Dünyanın en iyi fırıncısına bir Türk aday!

Dünyanın en iyi fırıncılarının bireysel olarak yarışacağı Bakery Masters 2018’de Paris’te düzenlenecek. Yarışmacıların arasında bir de bizden biri var. Osman Gündüz… 30 yıldır fırıncılık işiyle uğraşan Gündüz, şimdi adını dünyaya duyurmaya hazırlanıyor. Biz de Gündüz’ün heyecanına ortak olduk ve kendisiyle bir araya geldik.

MEHMET EMİN DEMİREZEN

emin.demirezen@aksam.com.tr

Sizi biraz tanıyabilir miyiz?

44 yaşındayım ve 30 yıldır bu mesleği yapıyorum. Evliyim, 13 ve 21 yaşında iki evladım var. Bu mesleğe 1986 yılında çocuk yaştayken başladım. Askerliği bitirdikten sonra  da kurumsal firmalarda çalışmaya başladım. Şimdi de uzun yıllardır çeşitli ekmekler üzerine çalışıp duruyorum.
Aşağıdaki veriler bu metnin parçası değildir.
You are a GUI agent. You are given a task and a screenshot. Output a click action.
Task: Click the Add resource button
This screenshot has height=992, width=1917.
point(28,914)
Fırıncılık işine nasıl girdiniz? Hikâyesini dinleyebilir miyiz?

Fırıncı olmak gibi bir hayalim yoktu aslında. Bir akrabamın tavsiyesi üzerine İstanbul’a geldim ve burada fırında çalışmaya başladım. O zamanlar evde de kalmıyorum. Fırının diğer bir yanındaki odada bir göz odada kalıp hem çalışıyordum hem de barınıyorum. Yani bir nevi hem işim hem evim olmuştu fırın. 2 yıl eve çıkmadım. Askerden sonra ailemi kurduktan sonra da devam ettim. 96 yılına kadar bu durum böyle geçti. Sonra özel bir firmanın pastanesinde usta aranıyordu. Oraya girdim. Ürünlerimiz çok beğenildi. Beğenilince birkaç şubesi daha açıldı. Haliyle ben de hem destek amaçlı hem de bir şeyler öğrenmek adına 10 gün arayla onları dolaştım. Hem iş öğrettim hem de öğrendim. 2014 yılına kadar da böyle devam etti. 2014 yılında Baking Center’a iş öğrenmeye geldiğimde ismim alındı. 
Sonra bana bir mail geldi. Fırıncılık milli takımıyla alakalı… “Acaba milli takıma girer miyim?” diye düşündüm. Maile cevap verdim. Davet ettiler, jürinin karşısına çıktım ve beklemeye başladım. Çok umutlu değildim ama milli takıma seçildim ve çok mutlu oldum. Milli takım nedir, kendi işimizde çalışabilecek miyiz bilmiyoruz. Ama zamanla insanlarla tanıştıkça ve bir araya geldikçe bunların da ne olduğunu öğrendik. 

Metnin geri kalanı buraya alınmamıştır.